▶ _What is needed_
Your task is to retype the listing word for word.

*** Provided records ***

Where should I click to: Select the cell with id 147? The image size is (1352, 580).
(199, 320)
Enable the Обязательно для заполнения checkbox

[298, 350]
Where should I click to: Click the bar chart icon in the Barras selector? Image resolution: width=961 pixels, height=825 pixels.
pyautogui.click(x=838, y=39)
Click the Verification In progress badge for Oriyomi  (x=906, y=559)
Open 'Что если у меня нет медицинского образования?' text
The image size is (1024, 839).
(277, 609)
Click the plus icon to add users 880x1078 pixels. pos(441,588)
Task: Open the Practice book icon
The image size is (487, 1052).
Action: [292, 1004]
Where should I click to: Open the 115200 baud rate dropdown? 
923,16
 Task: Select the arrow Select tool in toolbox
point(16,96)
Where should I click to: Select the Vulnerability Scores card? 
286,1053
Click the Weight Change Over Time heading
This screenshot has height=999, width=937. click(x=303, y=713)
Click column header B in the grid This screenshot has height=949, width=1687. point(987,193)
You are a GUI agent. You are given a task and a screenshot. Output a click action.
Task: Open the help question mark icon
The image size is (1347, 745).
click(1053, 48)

*** End of Provided records ***

▶ _Finished exercise_
Where should I click to: Select the cell with id 147? The image size is (1352, 580).
(199, 320)
Enable the Обязательно для заполнения checkbox

[298, 350]
Where should I click to: Click the bar chart icon in the Barras selector? Image resolution: width=961 pixels, height=825 pixels.
pyautogui.click(x=838, y=39)
Click the Verification In progress badge for Oriyomi  (x=906, y=559)
Open 'Что если у меня нет медицинского образования?' text
The image size is (1024, 839).
(277, 609)
Click the plus icon to add users 880x1078 pixels. pos(441,588)
Task: Open the Practice book icon
The image size is (487, 1052).
Action: [292, 1004]
Where should I click to: Open the 115200 baud rate dropdown? 
923,16
 Task: Select the arrow Select tool in toolbox
point(16,96)
Where should I click to: Select the Vulnerability Scores card? 
286,1053
Click the Weight Change Over Time heading
This screenshot has height=999, width=937. click(x=303, y=713)
Click column header B in the grid This screenshot has height=949, width=1687. point(987,193)
You are a GUI agent. You are given a task and a screenshot. Output a click action.
Task: Open the help question mark icon
The image size is (1347, 745).
click(1053, 48)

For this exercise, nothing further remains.